Task description: Each entry should be written out again exactly, so that nothing is lost.
** Opening Information block **
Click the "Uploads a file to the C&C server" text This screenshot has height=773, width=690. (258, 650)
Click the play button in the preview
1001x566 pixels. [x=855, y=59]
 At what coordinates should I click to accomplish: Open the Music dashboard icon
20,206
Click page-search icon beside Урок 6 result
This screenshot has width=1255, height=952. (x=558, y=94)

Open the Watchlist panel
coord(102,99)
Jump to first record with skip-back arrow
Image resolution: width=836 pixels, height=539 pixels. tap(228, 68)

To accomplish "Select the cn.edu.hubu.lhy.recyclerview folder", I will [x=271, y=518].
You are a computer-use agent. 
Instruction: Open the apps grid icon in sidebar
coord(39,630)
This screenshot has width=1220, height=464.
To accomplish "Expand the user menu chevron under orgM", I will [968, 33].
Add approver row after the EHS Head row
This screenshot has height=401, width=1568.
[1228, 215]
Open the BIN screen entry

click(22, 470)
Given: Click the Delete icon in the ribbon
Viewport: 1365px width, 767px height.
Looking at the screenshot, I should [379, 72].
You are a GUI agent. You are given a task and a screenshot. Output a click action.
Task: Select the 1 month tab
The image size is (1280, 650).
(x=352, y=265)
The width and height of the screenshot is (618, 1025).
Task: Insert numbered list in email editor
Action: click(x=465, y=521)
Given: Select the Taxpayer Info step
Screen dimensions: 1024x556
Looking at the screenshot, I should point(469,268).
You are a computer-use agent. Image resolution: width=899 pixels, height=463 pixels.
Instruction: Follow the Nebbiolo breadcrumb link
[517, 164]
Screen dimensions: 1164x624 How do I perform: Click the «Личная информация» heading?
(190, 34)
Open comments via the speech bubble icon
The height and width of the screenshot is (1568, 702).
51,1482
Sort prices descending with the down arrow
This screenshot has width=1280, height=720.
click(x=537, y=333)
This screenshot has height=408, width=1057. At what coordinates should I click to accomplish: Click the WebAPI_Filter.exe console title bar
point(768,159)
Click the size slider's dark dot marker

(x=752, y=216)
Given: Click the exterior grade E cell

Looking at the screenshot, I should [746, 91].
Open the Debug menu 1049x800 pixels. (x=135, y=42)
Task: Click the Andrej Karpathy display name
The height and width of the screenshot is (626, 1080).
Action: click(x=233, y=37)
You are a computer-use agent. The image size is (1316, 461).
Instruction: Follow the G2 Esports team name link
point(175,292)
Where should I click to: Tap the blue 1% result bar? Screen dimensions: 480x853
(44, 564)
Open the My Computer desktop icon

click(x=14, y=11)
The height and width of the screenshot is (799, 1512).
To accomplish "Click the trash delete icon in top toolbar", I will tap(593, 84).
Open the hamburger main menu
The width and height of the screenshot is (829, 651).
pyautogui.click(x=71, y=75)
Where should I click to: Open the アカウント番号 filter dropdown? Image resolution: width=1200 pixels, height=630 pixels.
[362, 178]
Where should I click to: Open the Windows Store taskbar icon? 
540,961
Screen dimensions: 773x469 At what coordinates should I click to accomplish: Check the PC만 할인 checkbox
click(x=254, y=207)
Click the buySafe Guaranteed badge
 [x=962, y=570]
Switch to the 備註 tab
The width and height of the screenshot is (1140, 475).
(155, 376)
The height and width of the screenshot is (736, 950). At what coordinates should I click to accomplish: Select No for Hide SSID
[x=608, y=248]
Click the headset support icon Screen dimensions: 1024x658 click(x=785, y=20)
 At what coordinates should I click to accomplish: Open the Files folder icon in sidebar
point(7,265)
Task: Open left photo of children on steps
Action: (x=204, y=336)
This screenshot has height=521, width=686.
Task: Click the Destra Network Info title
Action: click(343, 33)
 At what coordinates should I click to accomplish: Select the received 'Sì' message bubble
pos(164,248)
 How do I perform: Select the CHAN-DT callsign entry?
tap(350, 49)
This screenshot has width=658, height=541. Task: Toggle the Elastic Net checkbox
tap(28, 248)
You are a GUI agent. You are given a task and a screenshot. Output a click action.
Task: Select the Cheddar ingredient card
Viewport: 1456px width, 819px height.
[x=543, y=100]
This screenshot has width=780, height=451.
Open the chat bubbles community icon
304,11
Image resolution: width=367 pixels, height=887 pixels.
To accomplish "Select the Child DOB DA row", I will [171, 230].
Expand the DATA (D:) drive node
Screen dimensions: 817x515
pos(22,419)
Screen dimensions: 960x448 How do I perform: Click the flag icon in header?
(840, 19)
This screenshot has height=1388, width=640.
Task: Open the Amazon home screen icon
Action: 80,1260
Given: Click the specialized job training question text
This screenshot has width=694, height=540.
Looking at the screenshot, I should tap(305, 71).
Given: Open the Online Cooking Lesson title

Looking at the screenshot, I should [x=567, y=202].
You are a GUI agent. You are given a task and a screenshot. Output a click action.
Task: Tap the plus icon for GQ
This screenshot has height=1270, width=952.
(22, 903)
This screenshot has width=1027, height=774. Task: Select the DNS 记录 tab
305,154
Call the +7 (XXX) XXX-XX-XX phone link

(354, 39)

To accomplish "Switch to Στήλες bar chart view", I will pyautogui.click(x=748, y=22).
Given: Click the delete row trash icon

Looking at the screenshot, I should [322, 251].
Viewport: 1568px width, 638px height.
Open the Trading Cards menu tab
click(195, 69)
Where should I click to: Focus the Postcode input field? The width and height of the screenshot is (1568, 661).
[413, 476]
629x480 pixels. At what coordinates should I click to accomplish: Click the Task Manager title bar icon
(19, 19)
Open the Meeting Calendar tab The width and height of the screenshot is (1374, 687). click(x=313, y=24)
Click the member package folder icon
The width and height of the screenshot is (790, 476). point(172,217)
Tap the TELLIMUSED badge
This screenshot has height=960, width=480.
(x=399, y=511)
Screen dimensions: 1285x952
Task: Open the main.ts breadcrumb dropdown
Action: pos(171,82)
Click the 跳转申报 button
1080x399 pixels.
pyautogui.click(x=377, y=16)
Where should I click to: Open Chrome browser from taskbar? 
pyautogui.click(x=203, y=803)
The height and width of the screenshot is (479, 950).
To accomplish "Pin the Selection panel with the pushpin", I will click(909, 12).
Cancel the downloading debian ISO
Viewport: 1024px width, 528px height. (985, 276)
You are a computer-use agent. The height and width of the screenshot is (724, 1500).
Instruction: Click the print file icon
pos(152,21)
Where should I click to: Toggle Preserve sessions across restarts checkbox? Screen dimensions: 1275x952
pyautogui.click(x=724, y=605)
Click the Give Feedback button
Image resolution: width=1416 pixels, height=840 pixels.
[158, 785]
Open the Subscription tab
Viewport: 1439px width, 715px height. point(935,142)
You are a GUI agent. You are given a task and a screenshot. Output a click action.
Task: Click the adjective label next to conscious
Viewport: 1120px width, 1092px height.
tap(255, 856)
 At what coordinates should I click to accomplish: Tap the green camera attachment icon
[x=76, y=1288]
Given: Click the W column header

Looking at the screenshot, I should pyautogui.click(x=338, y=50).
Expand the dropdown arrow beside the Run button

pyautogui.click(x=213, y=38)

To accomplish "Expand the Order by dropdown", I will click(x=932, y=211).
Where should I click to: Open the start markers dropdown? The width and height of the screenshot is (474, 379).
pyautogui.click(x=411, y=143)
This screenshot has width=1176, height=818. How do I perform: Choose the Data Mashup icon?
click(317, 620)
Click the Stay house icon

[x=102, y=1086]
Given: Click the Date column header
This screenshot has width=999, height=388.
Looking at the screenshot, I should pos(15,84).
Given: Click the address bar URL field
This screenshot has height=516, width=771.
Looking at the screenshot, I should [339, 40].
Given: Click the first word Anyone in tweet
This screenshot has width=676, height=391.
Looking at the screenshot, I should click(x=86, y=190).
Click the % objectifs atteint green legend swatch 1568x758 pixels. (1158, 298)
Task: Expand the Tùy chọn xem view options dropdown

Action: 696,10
** Closing Information block **
Solution to this exercise:
Click the "Uploads a file to the C&C server" text This screenshot has height=773, width=690. (258, 650)
Click the play button in the preview
1001x566 pixels. [x=855, y=59]
 At what coordinates should I click to accomplish: Open the Music dashboard icon
20,206
Click page-search icon beside Урок 6 result
This screenshot has width=1255, height=952. (x=558, y=94)

Open the Watchlist panel
coord(102,99)
Jump to first record with skip-back arrow
Image resolution: width=836 pixels, height=539 pixels. tap(228, 68)

To accomplish "Select the cn.edu.hubu.lhy.recyclerview folder", I will [x=271, y=518].
You are a computer-use agent. 
Instruction: Open the apps grid icon in sidebar
coord(39,630)
This screenshot has width=1220, height=464.
To accomplish "Expand the user menu chevron under orgM", I will [968, 33].
Add approver row after the EHS Head row
This screenshot has height=401, width=1568.
[1228, 215]
Open the BIN screen entry

click(22, 470)
Given: Click the Delete icon in the ribbon
Viewport: 1365px width, 767px height.
Looking at the screenshot, I should [379, 72].
You are a GUI agent. You are given a task and a screenshot. Output a click action.
Task: Select the 1 month tab
The image size is (1280, 650).
(x=352, y=265)
The width and height of the screenshot is (618, 1025).
Task: Insert numbered list in email editor
Action: click(x=465, y=521)
Given: Select the Taxpayer Info step
Screen dimensions: 1024x556
Looking at the screenshot, I should point(469,268).
You are a computer-use agent. Image resolution: width=899 pixels, height=463 pixels.
Instruction: Follow the Nebbiolo breadcrumb link
[517, 164]
Screen dimensions: 1164x624 How do I perform: Click the «Личная информация» heading?
(190, 34)
Open comments via the speech bubble icon
The height and width of the screenshot is (1568, 702).
51,1482
Sort prices descending with the down arrow
This screenshot has width=1280, height=720.
click(x=537, y=333)
This screenshot has height=408, width=1057. At what coordinates should I click to accomplish: Click the WebAPI_Filter.exe console title bar
point(768,159)
Click the size slider's dark dot marker

(x=752, y=216)
Given: Click the exterior grade E cell

Looking at the screenshot, I should [746, 91].
Open the Debug menu 1049x800 pixels. (x=135, y=42)
Task: Click the Andrej Karpathy display name
The height and width of the screenshot is (626, 1080).
Action: click(x=233, y=37)
You are a computer-use agent. The image size is (1316, 461).
Instruction: Follow the G2 Esports team name link
point(175,292)
Where should I click to: Tap the blue 1% result bar? Screen dimensions: 480x853
(44, 564)
Open the My Computer desktop icon

click(x=14, y=11)
The height and width of the screenshot is (799, 1512).
To accomplish "Click the trash delete icon in top toolbar", I will tap(593, 84).
Open the hamburger main menu
The width and height of the screenshot is (829, 651).
pyautogui.click(x=71, y=75)
Where should I click to: Open the アカウント番号 filter dropdown? Image resolution: width=1200 pixels, height=630 pixels.
[362, 178]
Where should I click to: Open the Windows Store taskbar icon? 
540,961
Screen dimensions: 773x469 At what coordinates should I click to accomplish: Check the PC만 할인 checkbox
click(x=254, y=207)
Click the buySafe Guaranteed badge
 [x=962, y=570]
Switch to the 備註 tab
The width and height of the screenshot is (1140, 475).
(155, 376)
The height and width of the screenshot is (736, 950). At what coordinates should I click to accomplish: Select No for Hide SSID
[x=608, y=248]
Click the headset support icon Screen dimensions: 1024x658 click(x=785, y=20)
 At what coordinates should I click to accomplish: Open the Files folder icon in sidebar
point(7,265)
Task: Open left photo of children on steps
Action: (x=204, y=336)
This screenshot has height=521, width=686.
Task: Click the Destra Network Info title
Action: click(343, 33)
 At what coordinates should I click to accomplish: Select the received 'Sì' message bubble
pos(164,248)
 How do I perform: Select the CHAN-DT callsign entry?
tap(350, 49)
This screenshot has width=658, height=541. Task: Toggle the Elastic Net checkbox
tap(28, 248)
You are a GUI agent. You are given a task and a screenshot. Output a click action.
Task: Select the Cheddar ingredient card
Viewport: 1456px width, 819px height.
[x=543, y=100]
This screenshot has width=780, height=451.
Open the chat bubbles community icon
304,11
Image resolution: width=367 pixels, height=887 pixels.
To accomplish "Select the Child DOB DA row", I will [171, 230].
Expand the DATA (D:) drive node
Screen dimensions: 817x515
pos(22,419)
Screen dimensions: 960x448 How do I perform: Click the flag icon in header?
(840, 19)
This screenshot has height=1388, width=640.
Task: Open the Amazon home screen icon
Action: 80,1260
Given: Click the specialized job training question text
This screenshot has width=694, height=540.
Looking at the screenshot, I should tap(305, 71).
Given: Open the Online Cooking Lesson title

Looking at the screenshot, I should [x=567, y=202].
You are a GUI agent. You are given a task and a screenshot. Output a click action.
Task: Tap the plus icon for GQ
This screenshot has height=1270, width=952.
(22, 903)
This screenshot has width=1027, height=774. Task: Select the DNS 记录 tab
305,154
Call the +7 (XXX) XXX-XX-XX phone link

(354, 39)

To accomplish "Switch to Στήλες bar chart view", I will pyautogui.click(x=748, y=22).
Given: Click the delete row trash icon

Looking at the screenshot, I should [322, 251].
Viewport: 1568px width, 638px height.
Open the Trading Cards menu tab
click(195, 69)
Where should I click to: Focus the Postcode input field? The width and height of the screenshot is (1568, 661).
[413, 476]
629x480 pixels. At what coordinates should I click to accomplish: Click the Task Manager title bar icon
(19, 19)
Open the Meeting Calendar tab The width and height of the screenshot is (1374, 687). click(x=313, y=24)
Click the member package folder icon
The width and height of the screenshot is (790, 476). point(172,217)
Tap the TELLIMUSED badge
This screenshot has height=960, width=480.
(x=399, y=511)
Screen dimensions: 1285x952
Task: Open the main.ts breadcrumb dropdown
Action: pos(171,82)
Click the 跳转申报 button
1080x399 pixels.
pyautogui.click(x=377, y=16)
Where should I click to: Open Chrome browser from taskbar? 
pyautogui.click(x=203, y=803)
The height and width of the screenshot is (479, 950).
To accomplish "Pin the Selection panel with the pushpin", I will click(909, 12).
Cancel the downloading debian ISO
Viewport: 1024px width, 528px height. (985, 276)
You are a computer-use agent. The height and width of the screenshot is (724, 1500).
Instruction: Click the print file icon
pos(152,21)
Where should I click to: Toggle Preserve sessions across restarts checkbox? Screen dimensions: 1275x952
pyautogui.click(x=724, y=605)
Click the Give Feedback button
Image resolution: width=1416 pixels, height=840 pixels.
[158, 785]
Open the Subscription tab
Viewport: 1439px width, 715px height. point(935,142)
You are a GUI agent. You are given a task and a screenshot. Output a click action.
Task: Click the adjective label next to conscious
Viewport: 1120px width, 1092px height.
tap(255, 856)
 At what coordinates should I click to accomplish: Tap the green camera attachment icon
[x=76, y=1288]
Given: Click the W column header

Looking at the screenshot, I should pyautogui.click(x=338, y=50).
Expand the dropdown arrow beside the Run button

pyautogui.click(x=213, y=38)

To accomplish "Expand the Order by dropdown", I will click(x=932, y=211).
Where should I click to: Open the start markers dropdown? The width and height of the screenshot is (474, 379).
pyautogui.click(x=411, y=143)
This screenshot has width=1176, height=818. How do I perform: Choose the Data Mashup icon?
click(317, 620)
Click the Stay house icon

[x=102, y=1086]
Given: Click the Date column header
This screenshot has width=999, height=388.
Looking at the screenshot, I should pos(15,84).
Given: Click the address bar URL field
This screenshot has height=516, width=771.
Looking at the screenshot, I should [339, 40].
Given: Click the first word Anyone in tweet
This screenshot has width=676, height=391.
Looking at the screenshot, I should click(x=86, y=190).
Click the % objectifs atteint green legend swatch 1568x758 pixels. (1158, 298)
Task: Expand the Tùy chọn xem view options dropdown

Action: 696,10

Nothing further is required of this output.